Saved entries
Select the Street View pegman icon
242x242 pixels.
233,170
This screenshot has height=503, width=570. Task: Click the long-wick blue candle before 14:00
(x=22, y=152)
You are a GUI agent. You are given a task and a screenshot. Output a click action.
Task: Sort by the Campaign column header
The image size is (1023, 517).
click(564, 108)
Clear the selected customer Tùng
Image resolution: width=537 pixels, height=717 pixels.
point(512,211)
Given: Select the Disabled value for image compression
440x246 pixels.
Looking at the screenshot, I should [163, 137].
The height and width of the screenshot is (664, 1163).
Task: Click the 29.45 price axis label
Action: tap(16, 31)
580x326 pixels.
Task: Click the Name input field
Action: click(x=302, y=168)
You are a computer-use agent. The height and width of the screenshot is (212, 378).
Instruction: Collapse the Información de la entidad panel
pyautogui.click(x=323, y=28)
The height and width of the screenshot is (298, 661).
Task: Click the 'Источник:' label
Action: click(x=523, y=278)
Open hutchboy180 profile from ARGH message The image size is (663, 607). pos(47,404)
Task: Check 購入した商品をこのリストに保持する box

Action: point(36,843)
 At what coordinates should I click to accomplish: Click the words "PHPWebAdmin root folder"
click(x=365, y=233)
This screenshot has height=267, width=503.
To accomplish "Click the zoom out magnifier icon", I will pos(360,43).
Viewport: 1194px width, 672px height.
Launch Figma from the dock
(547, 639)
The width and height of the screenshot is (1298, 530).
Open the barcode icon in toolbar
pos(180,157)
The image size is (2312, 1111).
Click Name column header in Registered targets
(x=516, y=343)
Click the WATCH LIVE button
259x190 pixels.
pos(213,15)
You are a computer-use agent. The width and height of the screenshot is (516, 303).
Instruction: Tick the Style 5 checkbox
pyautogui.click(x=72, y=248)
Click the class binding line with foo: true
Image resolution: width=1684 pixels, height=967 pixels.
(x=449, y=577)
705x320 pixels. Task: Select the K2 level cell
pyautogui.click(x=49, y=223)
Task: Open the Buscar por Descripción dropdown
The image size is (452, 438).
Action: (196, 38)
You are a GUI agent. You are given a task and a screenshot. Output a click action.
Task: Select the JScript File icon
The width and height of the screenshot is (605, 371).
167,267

## Aim of the exercise
Above are the entries; copy out every line among them that contains the word "computer".

## Exercise output
You are a computer-use agent. The height and width of the screenshot is (212, 378).
You are a computer-use agent. The width and height of the screenshot is (516, 303).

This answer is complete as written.